Hong Kong, Dec 7: Asian investors battled to finish a volatile week with some stability Friday as they weigh the outlook for China-US trade talks and uncertainty in oil markets, while looking ahead to the release of key US jobs data.
After the furious selling of the past two days, there was some optimism after a report said the Federal Reserve could slow down its pace of interest rate hikes next year, providing some much-needed relief to under-pressure dealers.
The general mood across trading floors is of unease, just days after the euphoria of Donald Trump's G20 tariffs ceasefire deal with China's Xi Jinping that put the row off for 90 days while they try to resolve the crisis.

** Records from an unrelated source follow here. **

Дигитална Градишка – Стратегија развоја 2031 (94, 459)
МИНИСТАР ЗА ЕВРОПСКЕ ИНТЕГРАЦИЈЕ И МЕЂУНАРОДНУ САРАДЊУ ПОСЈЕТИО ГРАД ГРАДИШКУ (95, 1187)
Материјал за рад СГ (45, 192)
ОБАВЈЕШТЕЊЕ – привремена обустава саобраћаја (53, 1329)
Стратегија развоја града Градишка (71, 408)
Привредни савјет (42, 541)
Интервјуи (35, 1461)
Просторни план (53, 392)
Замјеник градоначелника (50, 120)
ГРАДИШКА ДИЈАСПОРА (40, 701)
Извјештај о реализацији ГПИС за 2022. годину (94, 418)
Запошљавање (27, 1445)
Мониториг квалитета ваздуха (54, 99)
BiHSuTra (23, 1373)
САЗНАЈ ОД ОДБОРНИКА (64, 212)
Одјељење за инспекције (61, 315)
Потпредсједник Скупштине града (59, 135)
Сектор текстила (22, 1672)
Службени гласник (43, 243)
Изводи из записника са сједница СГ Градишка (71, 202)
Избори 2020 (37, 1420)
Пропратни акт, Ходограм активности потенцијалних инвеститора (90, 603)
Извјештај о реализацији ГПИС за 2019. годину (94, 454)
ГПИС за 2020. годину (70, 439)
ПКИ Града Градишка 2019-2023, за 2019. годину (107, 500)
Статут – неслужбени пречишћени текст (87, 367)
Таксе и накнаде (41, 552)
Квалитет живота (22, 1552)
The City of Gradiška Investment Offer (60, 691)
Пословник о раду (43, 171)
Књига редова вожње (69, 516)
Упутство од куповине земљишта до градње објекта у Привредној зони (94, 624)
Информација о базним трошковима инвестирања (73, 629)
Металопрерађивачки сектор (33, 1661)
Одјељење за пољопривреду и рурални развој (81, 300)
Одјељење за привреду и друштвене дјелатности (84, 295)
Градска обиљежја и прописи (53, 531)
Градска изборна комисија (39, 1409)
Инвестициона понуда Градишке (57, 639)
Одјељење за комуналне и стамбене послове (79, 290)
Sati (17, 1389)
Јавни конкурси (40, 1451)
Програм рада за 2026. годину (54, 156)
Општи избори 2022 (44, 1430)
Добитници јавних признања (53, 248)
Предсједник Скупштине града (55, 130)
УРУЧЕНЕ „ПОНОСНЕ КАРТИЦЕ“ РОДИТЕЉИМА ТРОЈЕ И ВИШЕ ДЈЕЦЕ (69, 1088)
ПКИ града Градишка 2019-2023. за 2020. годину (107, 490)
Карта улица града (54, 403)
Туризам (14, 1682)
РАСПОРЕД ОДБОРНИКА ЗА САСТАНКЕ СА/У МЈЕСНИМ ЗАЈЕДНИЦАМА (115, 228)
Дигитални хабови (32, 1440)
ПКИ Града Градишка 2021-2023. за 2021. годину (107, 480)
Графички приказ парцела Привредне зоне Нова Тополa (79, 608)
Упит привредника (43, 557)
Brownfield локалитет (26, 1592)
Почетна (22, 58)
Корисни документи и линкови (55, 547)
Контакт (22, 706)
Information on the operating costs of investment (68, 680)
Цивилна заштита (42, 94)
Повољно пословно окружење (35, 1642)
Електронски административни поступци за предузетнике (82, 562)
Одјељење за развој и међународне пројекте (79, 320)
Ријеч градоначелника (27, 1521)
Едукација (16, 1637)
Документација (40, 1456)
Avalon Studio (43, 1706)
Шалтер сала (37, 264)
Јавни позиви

No sooner had the rally from that announcement run its course than questions began to be raised about the details and whether the world's top two economies could actually resolve their differences.
That was compounded by news that a top executive at Chinese telecoms giant Huawei had been arrested in Canada and faces extradition to the US over allegations the firm had broken sanctions linked to Iran.
The apprehension of Meng Wanzhou fuelled concerns about already fraught relations between Washington and Beijing and the future of the trade talks.
China on Thursday appeared to try to ease concerns by saying it would “immediately” implement measures agreed under the truce, while Trump later sent a tweet highlighting progress.
“Statement from China: 'The teams of both sides are now having smooth communications and good cooperation with each other. We are full of confidence that an agreement can be reached within the next 90 days.' I agree!,” he wrote.
In early trade Hong Kong and Shanghai each added 0.3 percent, while Tokyo went into the break 0.1 percent higher.
Sydney edged up 0.4 percent, Singapore gained 0.6 percent and Seoul added 0.3 percent, with Wellington and Taipei also higher.